Express the data below, from the line with "The image size is (2421, 1512)." through the end of the data, as a two-column CSV with the headers instruction and response. Put each field in quotes and replace any line breaks with spaces.
----
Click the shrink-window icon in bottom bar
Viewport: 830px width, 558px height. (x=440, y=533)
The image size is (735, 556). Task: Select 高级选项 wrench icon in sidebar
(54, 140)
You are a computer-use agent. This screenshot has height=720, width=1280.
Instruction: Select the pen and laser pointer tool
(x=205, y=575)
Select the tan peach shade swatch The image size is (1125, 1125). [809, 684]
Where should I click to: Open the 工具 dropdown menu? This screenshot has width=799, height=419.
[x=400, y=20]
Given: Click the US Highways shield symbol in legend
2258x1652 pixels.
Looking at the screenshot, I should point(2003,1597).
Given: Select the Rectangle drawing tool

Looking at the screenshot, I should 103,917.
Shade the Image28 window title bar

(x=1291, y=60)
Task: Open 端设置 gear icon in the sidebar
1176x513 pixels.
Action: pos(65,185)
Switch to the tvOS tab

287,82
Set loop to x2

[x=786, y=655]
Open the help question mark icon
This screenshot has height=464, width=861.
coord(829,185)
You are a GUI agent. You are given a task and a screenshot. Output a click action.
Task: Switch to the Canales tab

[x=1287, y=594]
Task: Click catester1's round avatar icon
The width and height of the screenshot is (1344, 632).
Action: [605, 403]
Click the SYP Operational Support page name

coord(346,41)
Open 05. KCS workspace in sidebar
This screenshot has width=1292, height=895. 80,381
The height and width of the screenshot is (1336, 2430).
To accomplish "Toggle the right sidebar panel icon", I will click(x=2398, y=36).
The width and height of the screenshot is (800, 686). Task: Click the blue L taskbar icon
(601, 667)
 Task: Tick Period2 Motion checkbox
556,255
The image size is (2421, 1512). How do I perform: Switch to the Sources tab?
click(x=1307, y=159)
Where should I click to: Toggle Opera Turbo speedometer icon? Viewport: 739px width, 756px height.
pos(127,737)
----
— COMPLETE ANSWER —
instruction,response
"The image size is (2421, 1512). How do I perform: Switch to the Sources tab?","click(x=1307, y=159)"
"Where should I click to: Toggle Opera Turbo speedometer icon? Viewport: 739px width, 756px height.","pos(127,737)"